Posted: Thu Dec 02, 2010 4:54 pm
by Tudamorf
http://prescriptions.blogs.nytimes.com/
6,485 Overseas Clinical Trials and Counting

The venerable investigative reporters Donald L. Barlett and James B. Steele turn their focus to overseas clinical trials in an article in this month’s Vanity Fair on newsstands today and online here.

With their trademark exhaustive research – did you know there were 6,485 clinical trials overseas in 2008 on drugs intended for American use, 23 times more than the 271 in 1990? – the reporters note, several times, a gap in the system.

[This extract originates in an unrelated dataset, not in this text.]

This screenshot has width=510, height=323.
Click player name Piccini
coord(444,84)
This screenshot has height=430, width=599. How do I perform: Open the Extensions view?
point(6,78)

Nobody keeps track of all those trials.

“Data is made available to the public on a purely voluntary basis,” they wrote. “Its accuracy is unknown. The oversight that does exist often is shot through with the kinds of ethical conflicts that Wall Street would admire.”

Karen Riley, a spokeswoman for the F.D.A., confirmed on Thursday that some clinical trials are done overseas without submitting them to the drug review agency. She cited small feasibility studies, Phase 1 efficacy trials and some larger Phase 3 trials where a new treatment is compared to the standard treatment or a placebo.

But once a company files an Investigational New Drug Application, she said, all clinical trials for that purpose must be submitted and older trials may be reviewed. The F.D.A. can also decline to use data collected outside the United States if it believes the study did not follow good clinical practices such as protecting human protections, Ms. Riley said.

Based on a 2010 report by the inspector general for the Department of Health and Human Services,Mr. Barlett and Mr. Steele found the F.D.A. does occasional inspections, visiting 0.7 percent of trial sites outside the country in 2008, compared with 1.9 percent inside the United States.

But they seem to distrust some of the research done by overseas contractors in places with much less regulation and more willing, low-income subjects, and cite case after case. The article is titled “Deadly Medicine,” so you get the point.
Sounds like a nice business model.

Step 1, develop drug X.

Step 2, run clinical trials behind closed doors in some third world country where no one has accountability and where the right bribe can easily get you what you want.

Step 3, use the results of said trials to market drug X, billing the taxpayers of course.

Step 4, laugh all the way to the bank.